The Leader has privileged access to the global scene: object positions, layout information, and target location. The Follower has a restricted local view, limited by an egocentric field of view and a 2-meter visibility handicap. The Leader acts as global planner. The Follower acts as local executor.
That asymmetry creates a small but poisonous gap:
Leader sees target and layout
↓
Leader gives instruction
↓
Follower checks local view
↓
If grounded: execute
If ungrounded: ask
If ungrounded but not questioned: collide, wander, or fail
This is why the paper’s chosen problem is better than another generic “LLMs are bad at robotics” demonstration. The issue is not that the model cannot talk about rooms. It can. The issue is that its talk can be correct in one agent’s world and useless in another’s.
A Leader instruction like “move left” can be semantically clear and operationally wrong. “Left” relative to whom? From which camera orientation? With which obstacle in front? The Leader’s instruction may be grounded in the Leader’s global state, while the Follower receives it as a command in a different local frame.
That is the curse of knowledge, translated into robot motion. The system does not fail because nobody knows where the apple is. It fails because one agent knows where the apple is and forgets that the other agent does not.
What the experiment actually tests
The paper evaluates three conditions over a fixed benchmark of 100 object-navigation tasks sampled from 1,320 generated candidates. The task is deliberately simple: navigate to a target object from a random spawn point. The design filters out impossible or trivial episodes by checking reachability and excluding cases where the goal is too close.
The point of the setup is not to beat specialized navigation systems. The paper is explicit that these are zero-shot LLM-driven embodied agents, not agents trained through reinforcement learning or imitation learning over many environment interactions. The low absolute success rates are therefore part of the interpretation, not an embarrassing footnote to hide under the carpet.
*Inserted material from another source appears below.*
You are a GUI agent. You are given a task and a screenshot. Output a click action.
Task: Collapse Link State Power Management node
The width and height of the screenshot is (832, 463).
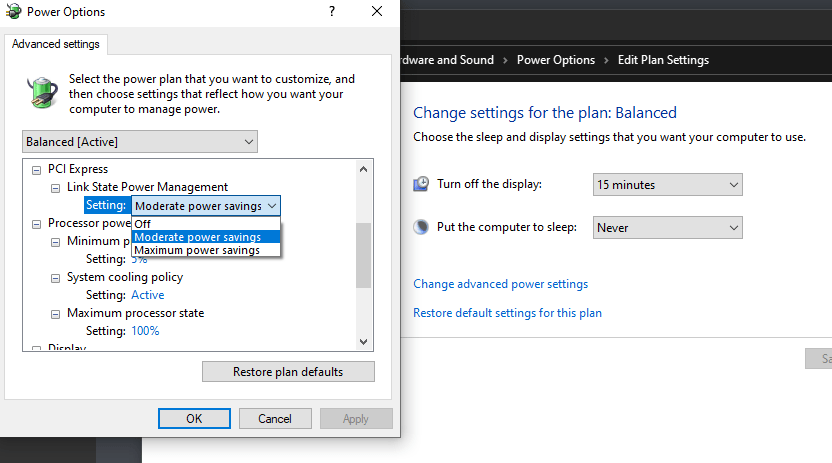pos(56,187)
The three evaluated conditions are:
| Condition | What it is meant to test | Reported success rate | Interpretation |
|---|---|---|---|
| Baseline Agent, solo full perception | Zero-shot performance with normal sensory access | 16.0% | The LLM agent has semantic competence but weak procedural navigation |
| Handicapped Agent, solo limited perception | The cost of restricted perception | 11.0% | Losing distant landmarks produces a measurable sensory tax |
| Two-Agent Dyad, Leader view | Whether the privileged Leader can locate the target | 35.0% | The Leader often knows enough to form a feasible plan |
| Two-Agent Dyad, Follower view | Whether the team can execute that plan through communication | 17.0% | Much of the Leader’s knowledge fails during transmission |
The important comparison is not only solo handicapped versus assisted Follower, although that matters. The assisted Follower reaches 17.0% success, improving over the solo handicapped agent’s 11.0%. So guidance helps.
The sharper comparison is Leader view versus Follower view inside the dyad: 35.0% versus 17.0%. The Leader can perceive or navigate to the target in 35% of episodes, but the collaborative team only succeeds in 17%. That 18-point gap is the paper’s central diagnostic object.
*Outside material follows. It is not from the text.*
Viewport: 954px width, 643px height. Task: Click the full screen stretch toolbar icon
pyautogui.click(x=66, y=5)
In plain language: in many cases, the team has enough information somewhere in the system, but the information is not converted into instructions the limited agent can verify and use.
This distinction matters. If the Leader never found the target, the problem would be planning. If the Follower simply ignored correct commands, the problem would be compliance. Instead, the paper isolates a more operationally relevant failure: the plan exists, the instruction is given, the Follower obeys, and the team still fails.
Very modern. Very automated. Very familiar.
More instructions did not solve the problem
The paper’s strongest mechanism-level evidence comes from the communication analysis. This is main diagnostic evidence, not just decorative logging.
Successful episodes and failed episodes had roughly the same amount of Leader “push” communication:
| Communication metric | Successful episodes | Failed episodes | What it suggests |
|---|---|---|---|
| Average Leader instructions | 24.41 | 25.99 | More Leader commands did not distinguish success from failure |
| Average Follower queries | 2.00 | 0.99 | Successful episodes involved about twice as much active querying |
This is the result that should make product teams uncomfortable. The Leader was not too quiet in failures. If anything, failed episodes had slightly more Leader instructions. The differentiator was the Follower’s willingness to ask.
The paper frames this as a push-versus-pull problem. In the push protocol, the Leader broadcasts instructions from its privileged state, and the Follower tries to execute. In the pull protocol, the Follower checks whether the instruction is grounded in its local observation. If the instruction references something unobservable or ambiguous, the Follower asks for clarification.
That small change has a large conceptual consequence. The Follower is no longer merely an actuator. It becomes a local verifier.
This is the part business readers should not miss. In many real AI deployments, the “follower” role is treated as a low-status execution layer: a robot arm, a warehouse picker, a field-service copilot, a junior operations agent, a workflow automation step. It receives a plan and is expected to carry it out. But in asymmetric environments, execution without verification is not discipline. It is a collision policy.
The paper’s mechanism suggests a different architecture: the downstream agent must be allowed, and sometimes required, to interrupt.
The qualitative failures explain why the numbers are believable
The paper includes qualitative error analysis and appendix interaction logs. Their purpose is not to prove the result statistically; the tables already do that modestly. The logs explain the anatomy of the failure.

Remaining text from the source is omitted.